Embora seja uma marca novata na indústria, a Zeekr é mais um produto do gigante chinês Zhejiang Geely (comummente apelidado de Geely), cujo alcance na indústria automóvel supera fronteiras, sendo atualmente detentora de marcas como a Volvo Cars, Polestar, Lotus, Lynk & Co, Proton ou smart (esta numa parceria de 50/50 com a Mercedes-Benz). Beneficia, por isso, de um manancial de recursos bastante vasto (como a plataforma SEA utilizada em modelos da Volvo e da smart), mas também de um apoio financeiro que lhe permite desenvolver os seus próprios caminhos em matéria de design e de tecnologia, investindo fortemente na criação de um ‘hub’ multifacetado em Gotemburgo, na Suécia, onde beneficia de ferramentas de última geração (sobretudo, digitais) para o desenvolvimento dos seus automóveis ao gosto dos europeus.

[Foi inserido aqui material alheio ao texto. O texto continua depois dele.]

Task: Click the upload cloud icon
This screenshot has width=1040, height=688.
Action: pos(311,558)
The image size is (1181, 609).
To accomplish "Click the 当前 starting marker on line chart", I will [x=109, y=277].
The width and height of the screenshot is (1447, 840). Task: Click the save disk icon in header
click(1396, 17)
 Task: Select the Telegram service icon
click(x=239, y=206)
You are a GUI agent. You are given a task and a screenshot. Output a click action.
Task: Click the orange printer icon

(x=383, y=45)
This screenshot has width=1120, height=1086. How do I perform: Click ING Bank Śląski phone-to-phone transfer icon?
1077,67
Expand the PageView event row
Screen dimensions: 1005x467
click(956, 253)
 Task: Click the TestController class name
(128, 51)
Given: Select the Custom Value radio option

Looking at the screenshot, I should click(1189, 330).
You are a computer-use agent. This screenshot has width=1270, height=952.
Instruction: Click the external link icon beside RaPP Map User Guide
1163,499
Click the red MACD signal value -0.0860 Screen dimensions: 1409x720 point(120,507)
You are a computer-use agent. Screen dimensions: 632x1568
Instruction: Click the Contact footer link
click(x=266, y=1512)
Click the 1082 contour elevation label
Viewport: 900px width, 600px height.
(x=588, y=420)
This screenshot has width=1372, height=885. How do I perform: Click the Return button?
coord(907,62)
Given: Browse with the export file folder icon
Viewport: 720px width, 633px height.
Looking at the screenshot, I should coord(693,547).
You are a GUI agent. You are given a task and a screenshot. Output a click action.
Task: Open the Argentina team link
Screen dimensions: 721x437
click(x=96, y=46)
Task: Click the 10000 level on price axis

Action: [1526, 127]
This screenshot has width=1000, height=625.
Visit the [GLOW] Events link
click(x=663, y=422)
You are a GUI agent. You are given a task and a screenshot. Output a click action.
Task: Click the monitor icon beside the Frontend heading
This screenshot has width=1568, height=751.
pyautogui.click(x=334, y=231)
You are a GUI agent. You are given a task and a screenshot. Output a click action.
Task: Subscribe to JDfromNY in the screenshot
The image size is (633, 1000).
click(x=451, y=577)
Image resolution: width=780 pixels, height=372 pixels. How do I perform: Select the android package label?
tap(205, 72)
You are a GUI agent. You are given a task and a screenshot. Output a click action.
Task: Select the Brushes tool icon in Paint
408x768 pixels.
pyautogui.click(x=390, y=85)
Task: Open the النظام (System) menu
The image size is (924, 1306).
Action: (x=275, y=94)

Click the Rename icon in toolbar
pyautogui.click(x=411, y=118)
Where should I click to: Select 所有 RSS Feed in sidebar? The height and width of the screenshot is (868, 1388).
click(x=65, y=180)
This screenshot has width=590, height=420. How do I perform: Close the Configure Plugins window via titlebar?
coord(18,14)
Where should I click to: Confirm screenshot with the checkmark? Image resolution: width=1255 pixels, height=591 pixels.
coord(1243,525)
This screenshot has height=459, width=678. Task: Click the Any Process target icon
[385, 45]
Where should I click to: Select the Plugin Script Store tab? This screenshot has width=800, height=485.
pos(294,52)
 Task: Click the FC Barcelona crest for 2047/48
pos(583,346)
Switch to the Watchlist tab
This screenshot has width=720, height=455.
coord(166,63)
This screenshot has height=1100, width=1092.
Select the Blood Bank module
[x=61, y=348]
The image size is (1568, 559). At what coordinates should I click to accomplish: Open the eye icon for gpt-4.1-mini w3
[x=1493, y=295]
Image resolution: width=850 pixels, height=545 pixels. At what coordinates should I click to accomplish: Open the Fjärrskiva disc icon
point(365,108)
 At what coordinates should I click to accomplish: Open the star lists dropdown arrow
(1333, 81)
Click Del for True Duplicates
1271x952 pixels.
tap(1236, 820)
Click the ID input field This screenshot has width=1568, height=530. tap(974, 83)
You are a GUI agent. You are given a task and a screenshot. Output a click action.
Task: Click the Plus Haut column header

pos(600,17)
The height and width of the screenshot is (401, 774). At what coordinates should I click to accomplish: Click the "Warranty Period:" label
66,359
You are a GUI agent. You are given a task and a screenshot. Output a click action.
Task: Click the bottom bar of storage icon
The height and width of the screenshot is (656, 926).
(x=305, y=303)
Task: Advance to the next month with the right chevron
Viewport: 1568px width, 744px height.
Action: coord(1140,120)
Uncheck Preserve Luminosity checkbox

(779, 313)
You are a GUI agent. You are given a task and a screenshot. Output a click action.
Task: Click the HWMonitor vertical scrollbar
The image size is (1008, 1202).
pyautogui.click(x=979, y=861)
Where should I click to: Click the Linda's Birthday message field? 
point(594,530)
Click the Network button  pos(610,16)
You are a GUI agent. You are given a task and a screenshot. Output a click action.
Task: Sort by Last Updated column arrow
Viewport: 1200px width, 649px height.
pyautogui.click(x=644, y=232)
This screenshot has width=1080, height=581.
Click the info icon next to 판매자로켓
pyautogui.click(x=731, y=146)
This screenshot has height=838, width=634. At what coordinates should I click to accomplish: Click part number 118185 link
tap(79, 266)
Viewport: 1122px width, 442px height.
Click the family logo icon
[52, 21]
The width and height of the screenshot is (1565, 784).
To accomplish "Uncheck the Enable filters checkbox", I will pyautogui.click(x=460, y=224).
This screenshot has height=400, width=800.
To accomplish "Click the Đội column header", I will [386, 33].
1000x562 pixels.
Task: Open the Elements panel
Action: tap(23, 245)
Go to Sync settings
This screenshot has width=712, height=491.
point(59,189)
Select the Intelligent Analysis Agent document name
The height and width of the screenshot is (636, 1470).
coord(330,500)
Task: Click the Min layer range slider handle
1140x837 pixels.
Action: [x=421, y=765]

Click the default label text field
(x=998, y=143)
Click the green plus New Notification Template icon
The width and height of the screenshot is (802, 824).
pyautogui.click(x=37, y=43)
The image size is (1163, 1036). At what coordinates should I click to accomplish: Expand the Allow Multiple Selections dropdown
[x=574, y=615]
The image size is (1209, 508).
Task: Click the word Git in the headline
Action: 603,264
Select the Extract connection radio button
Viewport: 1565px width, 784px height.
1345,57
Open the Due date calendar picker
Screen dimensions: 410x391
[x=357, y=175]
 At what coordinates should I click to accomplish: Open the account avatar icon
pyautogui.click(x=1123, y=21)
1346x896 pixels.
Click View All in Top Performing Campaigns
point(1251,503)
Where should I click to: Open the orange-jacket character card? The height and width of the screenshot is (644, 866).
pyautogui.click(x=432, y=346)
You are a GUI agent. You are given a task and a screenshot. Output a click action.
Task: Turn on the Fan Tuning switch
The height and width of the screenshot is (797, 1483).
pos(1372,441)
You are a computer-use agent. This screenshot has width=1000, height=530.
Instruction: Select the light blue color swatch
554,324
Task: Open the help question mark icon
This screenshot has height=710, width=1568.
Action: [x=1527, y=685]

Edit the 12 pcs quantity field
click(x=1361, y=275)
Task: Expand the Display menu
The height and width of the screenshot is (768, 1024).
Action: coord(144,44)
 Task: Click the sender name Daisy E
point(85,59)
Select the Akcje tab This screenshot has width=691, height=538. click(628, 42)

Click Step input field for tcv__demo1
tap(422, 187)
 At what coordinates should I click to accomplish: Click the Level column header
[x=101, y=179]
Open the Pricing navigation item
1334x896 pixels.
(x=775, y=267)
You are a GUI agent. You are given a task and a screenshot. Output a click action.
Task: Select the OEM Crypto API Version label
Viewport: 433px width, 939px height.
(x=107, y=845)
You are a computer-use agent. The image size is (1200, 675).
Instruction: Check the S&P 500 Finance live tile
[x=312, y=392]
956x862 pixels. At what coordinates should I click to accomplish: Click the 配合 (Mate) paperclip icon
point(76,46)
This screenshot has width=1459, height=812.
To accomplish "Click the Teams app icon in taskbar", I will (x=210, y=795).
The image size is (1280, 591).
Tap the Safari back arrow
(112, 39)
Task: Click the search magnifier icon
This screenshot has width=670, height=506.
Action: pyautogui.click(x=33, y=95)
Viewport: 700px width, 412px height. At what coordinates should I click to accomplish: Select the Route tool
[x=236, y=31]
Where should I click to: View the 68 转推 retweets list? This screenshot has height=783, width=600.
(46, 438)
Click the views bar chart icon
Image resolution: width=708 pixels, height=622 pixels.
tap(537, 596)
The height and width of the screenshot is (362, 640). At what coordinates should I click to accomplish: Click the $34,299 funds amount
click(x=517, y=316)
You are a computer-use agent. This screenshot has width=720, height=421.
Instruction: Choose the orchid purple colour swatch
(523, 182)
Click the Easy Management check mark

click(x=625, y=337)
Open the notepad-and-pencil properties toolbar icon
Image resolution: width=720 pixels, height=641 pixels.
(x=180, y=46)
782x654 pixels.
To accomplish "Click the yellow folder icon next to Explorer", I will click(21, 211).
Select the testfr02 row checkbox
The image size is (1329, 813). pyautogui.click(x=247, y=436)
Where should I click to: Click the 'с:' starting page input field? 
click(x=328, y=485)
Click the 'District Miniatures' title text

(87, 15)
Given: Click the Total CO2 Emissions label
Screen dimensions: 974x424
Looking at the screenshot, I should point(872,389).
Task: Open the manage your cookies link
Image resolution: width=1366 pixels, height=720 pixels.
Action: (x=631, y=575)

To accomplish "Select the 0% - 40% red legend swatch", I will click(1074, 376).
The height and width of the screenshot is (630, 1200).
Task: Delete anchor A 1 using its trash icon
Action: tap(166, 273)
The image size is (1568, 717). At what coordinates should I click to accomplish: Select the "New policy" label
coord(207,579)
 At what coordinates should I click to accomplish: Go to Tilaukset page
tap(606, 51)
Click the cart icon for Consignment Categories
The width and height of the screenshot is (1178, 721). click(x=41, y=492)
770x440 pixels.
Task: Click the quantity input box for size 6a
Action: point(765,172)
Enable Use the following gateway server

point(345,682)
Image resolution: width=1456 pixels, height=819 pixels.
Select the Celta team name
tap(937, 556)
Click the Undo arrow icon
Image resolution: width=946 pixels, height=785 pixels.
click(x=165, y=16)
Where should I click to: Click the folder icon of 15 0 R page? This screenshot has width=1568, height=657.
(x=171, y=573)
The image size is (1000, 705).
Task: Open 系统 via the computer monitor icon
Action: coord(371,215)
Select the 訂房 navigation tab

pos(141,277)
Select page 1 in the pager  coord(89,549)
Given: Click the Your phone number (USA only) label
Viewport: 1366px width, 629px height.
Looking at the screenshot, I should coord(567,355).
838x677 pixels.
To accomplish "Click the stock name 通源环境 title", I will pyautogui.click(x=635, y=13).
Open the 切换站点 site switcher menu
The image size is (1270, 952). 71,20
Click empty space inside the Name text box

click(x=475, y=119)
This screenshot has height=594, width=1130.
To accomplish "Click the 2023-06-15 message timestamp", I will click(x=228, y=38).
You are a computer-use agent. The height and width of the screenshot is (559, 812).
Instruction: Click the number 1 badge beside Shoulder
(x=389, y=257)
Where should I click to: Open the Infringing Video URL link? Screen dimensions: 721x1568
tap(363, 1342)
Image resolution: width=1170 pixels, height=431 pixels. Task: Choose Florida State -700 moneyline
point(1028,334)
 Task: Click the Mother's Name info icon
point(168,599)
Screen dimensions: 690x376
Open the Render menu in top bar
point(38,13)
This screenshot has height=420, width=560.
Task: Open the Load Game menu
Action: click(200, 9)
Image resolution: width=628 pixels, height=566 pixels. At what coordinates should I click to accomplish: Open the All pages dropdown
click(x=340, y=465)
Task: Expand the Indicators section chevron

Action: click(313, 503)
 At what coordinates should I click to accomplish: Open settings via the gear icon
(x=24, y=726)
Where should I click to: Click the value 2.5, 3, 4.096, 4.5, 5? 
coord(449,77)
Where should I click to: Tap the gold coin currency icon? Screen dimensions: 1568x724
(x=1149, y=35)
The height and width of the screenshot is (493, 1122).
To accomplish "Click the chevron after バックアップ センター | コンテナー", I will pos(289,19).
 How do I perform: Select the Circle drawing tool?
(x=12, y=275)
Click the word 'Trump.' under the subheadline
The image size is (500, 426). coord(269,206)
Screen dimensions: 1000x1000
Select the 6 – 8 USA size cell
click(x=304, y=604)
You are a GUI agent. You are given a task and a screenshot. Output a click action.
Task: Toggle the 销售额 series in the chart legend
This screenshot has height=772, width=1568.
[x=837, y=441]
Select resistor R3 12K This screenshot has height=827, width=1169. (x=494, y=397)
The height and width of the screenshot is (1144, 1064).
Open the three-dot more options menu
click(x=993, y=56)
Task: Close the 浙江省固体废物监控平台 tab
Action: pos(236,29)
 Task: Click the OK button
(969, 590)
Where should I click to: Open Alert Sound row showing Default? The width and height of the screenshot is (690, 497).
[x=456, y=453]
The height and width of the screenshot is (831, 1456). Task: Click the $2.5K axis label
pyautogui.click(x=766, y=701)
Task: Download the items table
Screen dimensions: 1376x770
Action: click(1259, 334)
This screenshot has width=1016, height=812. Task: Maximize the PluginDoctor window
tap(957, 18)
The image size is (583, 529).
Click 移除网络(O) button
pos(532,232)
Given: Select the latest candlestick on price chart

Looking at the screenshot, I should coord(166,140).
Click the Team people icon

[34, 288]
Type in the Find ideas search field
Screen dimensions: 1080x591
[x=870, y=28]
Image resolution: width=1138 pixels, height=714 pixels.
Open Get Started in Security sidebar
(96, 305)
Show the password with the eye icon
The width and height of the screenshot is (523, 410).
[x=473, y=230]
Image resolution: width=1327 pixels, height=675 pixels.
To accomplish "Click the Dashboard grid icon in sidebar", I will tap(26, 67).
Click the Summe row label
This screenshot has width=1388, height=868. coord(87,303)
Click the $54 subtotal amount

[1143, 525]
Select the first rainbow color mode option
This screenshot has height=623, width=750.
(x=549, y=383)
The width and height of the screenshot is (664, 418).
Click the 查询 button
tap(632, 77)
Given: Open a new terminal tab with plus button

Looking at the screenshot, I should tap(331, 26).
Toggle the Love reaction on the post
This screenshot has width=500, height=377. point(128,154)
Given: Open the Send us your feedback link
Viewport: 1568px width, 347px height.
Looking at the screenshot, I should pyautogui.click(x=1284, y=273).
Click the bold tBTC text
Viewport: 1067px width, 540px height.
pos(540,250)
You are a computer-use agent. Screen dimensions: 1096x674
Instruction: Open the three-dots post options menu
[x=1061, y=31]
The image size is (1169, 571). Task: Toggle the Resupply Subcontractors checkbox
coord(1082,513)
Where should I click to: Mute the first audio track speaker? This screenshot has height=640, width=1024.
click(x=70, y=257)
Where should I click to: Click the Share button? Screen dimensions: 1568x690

Por esta mesma conjugação de fatores, Spiros Fotinos, CEO da Zeekr Europe, posiciona a marca num patamar vincadamente vanguardista e muito focado na tecnologia, com o seu próprio espaço dentro do Grupo Geely.

“No caso da Geely, as marcas são geridas horizontalmente, ok? Têm a Volvo, que é uma marca histórica com um longo legado, com um foco muito claro na segurança, muito conhecida e que é também uma companhia pública, com uma estratégia separada, com os seus acionistas e as suas próprias escolhas em termos de direção de portefólio de produto. Depois, têm a Polestar, muito mais orientada para o design, apontando para um cliente mais novo do que talvez o da Volvo e que também está cotada, o que quer dizer que os investidores na Polestar têm expectativas para que a companhia cresça e evolua, tendo as suas próprias escolhas no que podem ou não fazer. Há ainda a Lynk & Co, por exemplo, que está focada, primariamente, na experiência de partilha de mobilidade, uma marca que foi desenhada aqui ao lado, depois têm a Lotus, que não precisa de apresentações e por aí fora”, começa por explicar Fotinos, executivo grego que conta com um largo passado na indústria, destacando-se os 24 anos que passou ao serviço do Grupo Toyota.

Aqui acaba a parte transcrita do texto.